Bladder cancer is one of the most frequently diagnosed neoplasms, and there were nearly 600,000 new cases and 220,000 deaths from it, suggesting that controversial treatments have some problems in bladder cancer. Although radiotherapy combined with chemotherapy has been shown to offer a survival benefit comparable to that of radical cystectomy (RC) with chemotherapy in muscle-invasive bladder cancer (MIBC), RC has still been the main treatment in MIBC. There are some reasons why RC remains the main treatment for it. First of all, the success rate of radiotherapy is insufficient, although it is comparable to RCs. Secondly, adverse effects such as radiation cystitis and proctitis are sometimes critical. Finally, RC after radiotherapy is more invasive because the risk of complications is higher compared to primary cystectomy. Thus, identifying a key target to overcome radioresistance and predict prognosis is warranted.

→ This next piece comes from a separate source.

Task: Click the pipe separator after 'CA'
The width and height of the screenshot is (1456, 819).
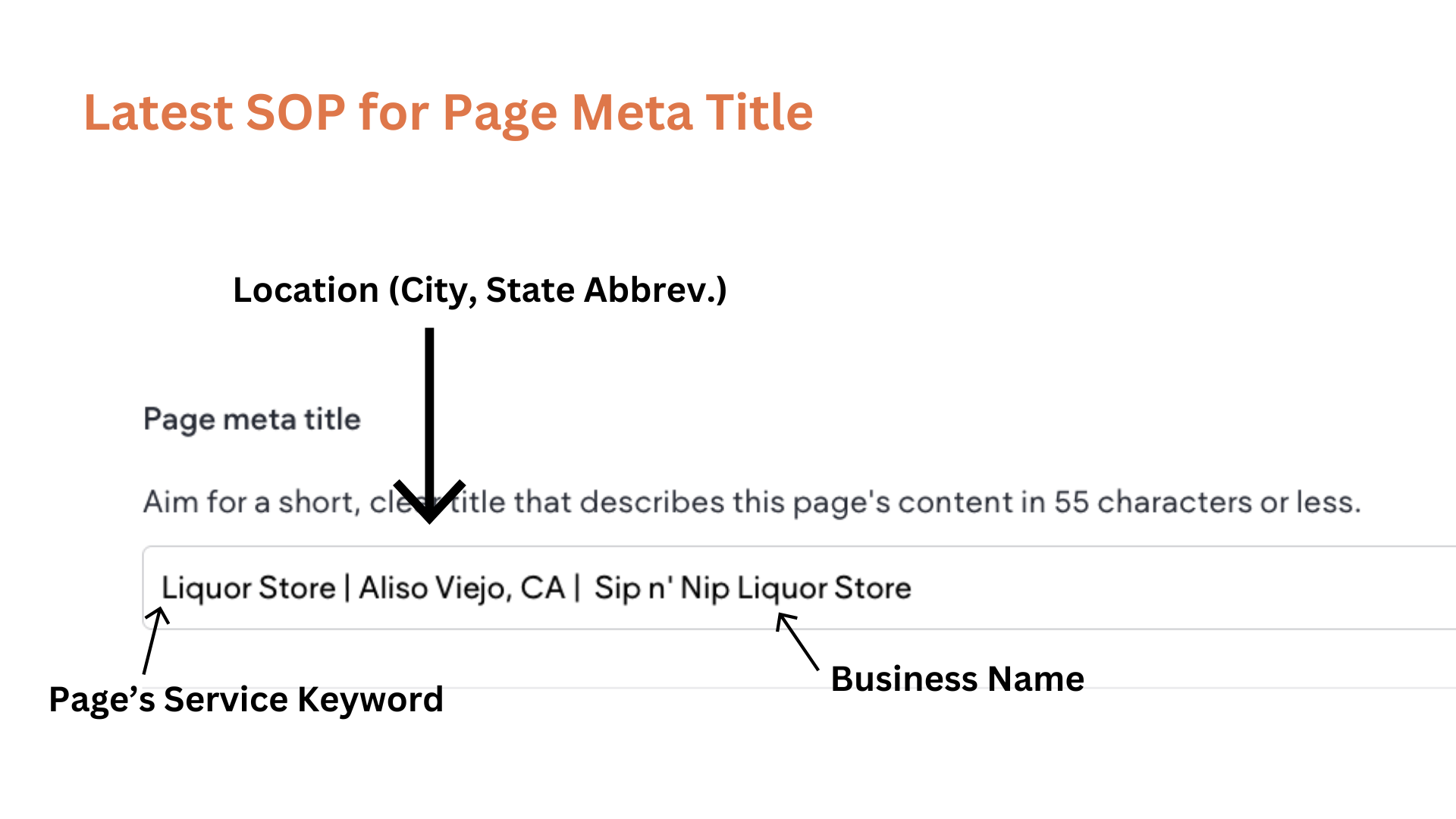Action: pos(577,588)
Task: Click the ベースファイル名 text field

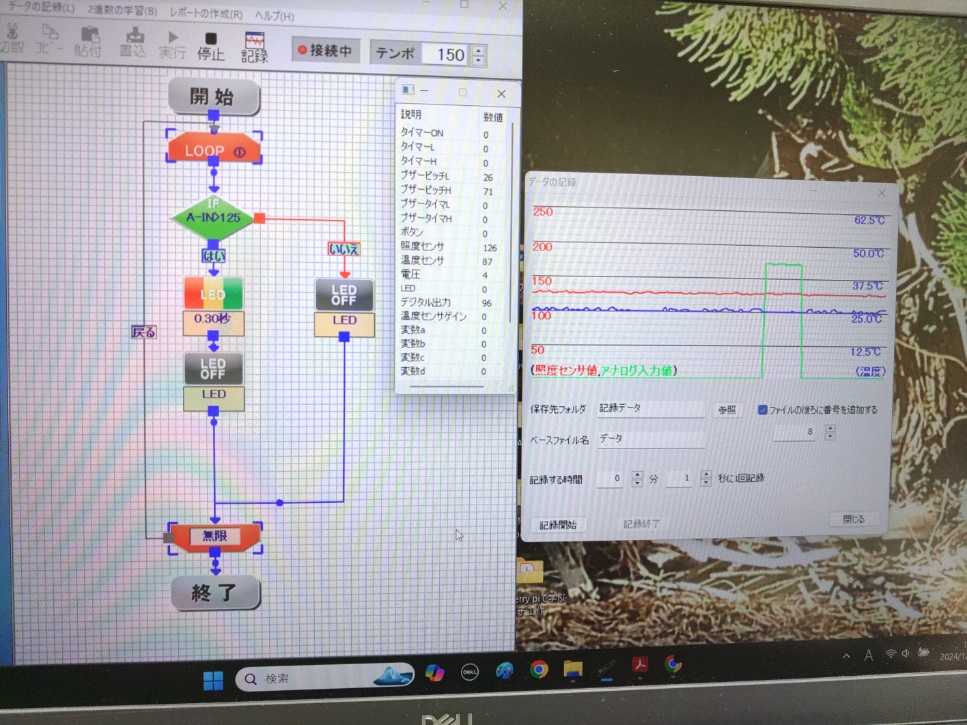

Recent evidence suggested that the signaling of sex steroid hormonal receptors, including androgen, was strongly involved in the carcinogenesis and progression of bladder cancer. More recently, it has been shown that modification of these signaling pathways has the potential to enhance the sensitivity of radiotherapy. Specifically, this signaling was highly associated with DNA repair genes. Moreover, some molecules related to hypoxia and immune activation have the potential to enhance the sensitivity to radiation in bladder cancer. Additionally, the radio sensitivity might depend on molecular subtypes (basal, luminal, and p53-like luminal) in MIBC.   Therefore, we believe that exploring the novel target and summarizing the recent evidence helps MIBC patients select appropriate treatment and contributes to their prognostic improvement.